After she was given the creative freedom to write the script like a novelist, Kent says Reid gently nudged it from psychological drama to psychological horror.

It was a collaboration that both screenwriter and director thoroughly enjoyed.

So, how does a Pauline Hanson impersonator managed to go so far as a director?

Growing up in Perth with a father who was an electrician and a mother who worked with an all-women housing agency, Reid and sister Kendra’s enthusiasm for dancing had them performing on TV variety shows.

She studied film and television with Judith Lucy and Frances O’Connor at what is now Curtin University, took acting classes at Hayman Theatre then, at 21, started studying acting at the West Australian Academy of Performing Arts.

That led to a role TV series The Flying Doctors – “I played a housewife addicted to Valium” – and acting in the comedies Jimeoin, Shaun Micallef’s World Around Him and Full Frontal. But Reid had long wanted to be on the other side of the camera.

“I wanted to be a director ever since I saw Star Wars, which is really, really daggy but true,” she says. After a directing attachment, she directed episodes of Blue Heelers then worked her way up to Offspring and such mini-series as Paper Giants: The Birth of Cleo, Howzat! Kerry Packer’s War, Never Tear Us Apart, The Secret River and Romper Stomper.

Her first film was the 2010 comedy I Love You Too, written by and starring Peter Hellier.

Reid credits friend Kate Dennis, whose directing work in the US has included Glow, New Amsterdam and Run, with helping her get a start in Los Angeles

On the ’90s TV comedy Full Frontal: Ross Williams as Alexander Downer, Glenn Butcher as Jeff Kennett, John Walker as John Howard and Daina Reid as Pauline Hanson.Credit: Seven

“I got to stay at her house and she guided me a lot when I went over and started meeting people,” she says.

In 2018, Reid was terrified on her first day directing The Handmaid’s Tale, the dystopian series starring Elisabeth Moss, in Canada.

“You get to a certain age and you’ve had a lot of experience but you’re that incredibly nervous,” she says. “And it was 20 below that first day.

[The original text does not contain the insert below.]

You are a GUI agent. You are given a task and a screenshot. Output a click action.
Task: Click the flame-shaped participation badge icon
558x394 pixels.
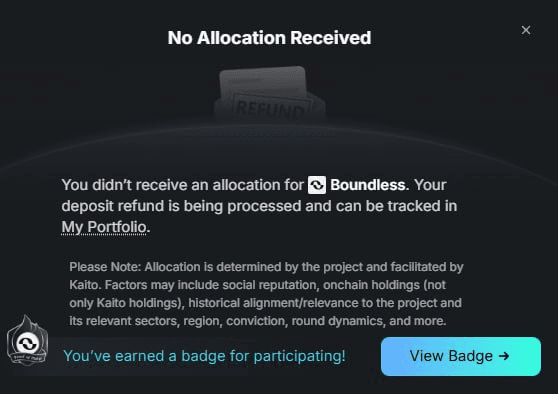tap(27, 340)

I really quickly worked out that I had the wrong clothes on but there’s nothing that can prepare you for mid-winter in Canada. It’s just berserk.”

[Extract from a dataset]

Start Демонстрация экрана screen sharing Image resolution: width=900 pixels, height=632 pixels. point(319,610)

With a first name that was sometimes misspelt as “Diana” in her early television credits – “It’s a Latvian name but we’re not Latvian” – Reid lives in Melbourne with her horticulturist husband Tim Uebergang and their teenage sons Austen and Henry.

So, did she bring her own experience of motherhood to the film?

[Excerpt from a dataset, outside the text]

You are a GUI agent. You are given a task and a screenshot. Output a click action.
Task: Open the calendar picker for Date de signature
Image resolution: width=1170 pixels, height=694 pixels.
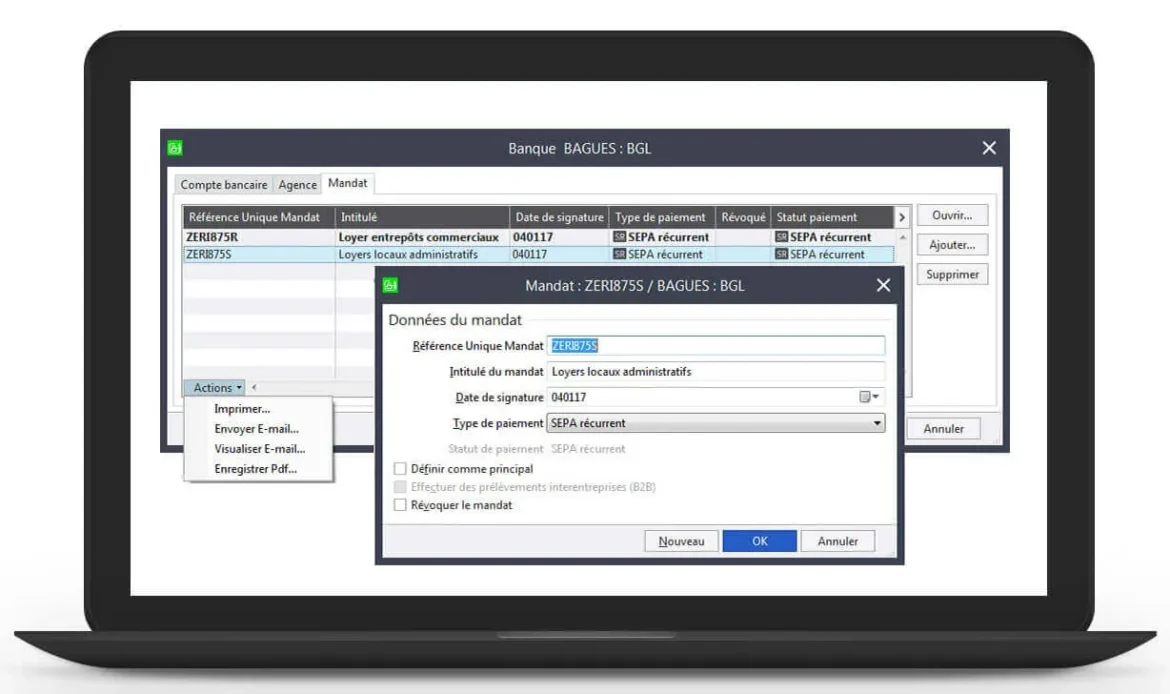click(867, 397)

“Absolutely my own fears,” she says. “Absolutely my own insecurities. And absolutely my own vulnerabilities.

“No-one tells you how vulnerable you become when you become a parent. And the fear of your own inadequacy is so great.”

In Run Rabbit Run, the death of Sarah’s father brings unresolved feelings to the surface. That subject felt brutally real to Reid when her own father died the week before she started work, which made her appreciate Snook’s strength of character in supporting her through the shoot.

“At the same time, my dad was 85 years old,” she says. “He’d lived an amazing life. So you go ‘well, that’s happened, now we can turn it into something really authentic and real for this character’.”

While many more women are now directing films and TV shows, Reid thinks progress has not been quick enough.

“As a woman, you get judged very harshly,” she says. “God forbid that someone somewhere says you’re difficult because then it’s all over. So there’s still a long way to go. I feel like Australia was nurturing female directors a little bit earlier than America [and now] Australian women are doing extremely well overseas and at home.”

So, without seeming difficult, how does she get her way on set?

Reid laughs. “I like a set that’s fun,” she says. “I love what I do and there’s no point gettin’ stressed or gettin’ too worried about it. It’s about enjoying all these people and all their brilliance. And feeling lucky to be there and enjoying yourself.

“We all work hard and sacrifice a lot to even be in this industry in Australia. So I want everyone to have a good time when they go to work.”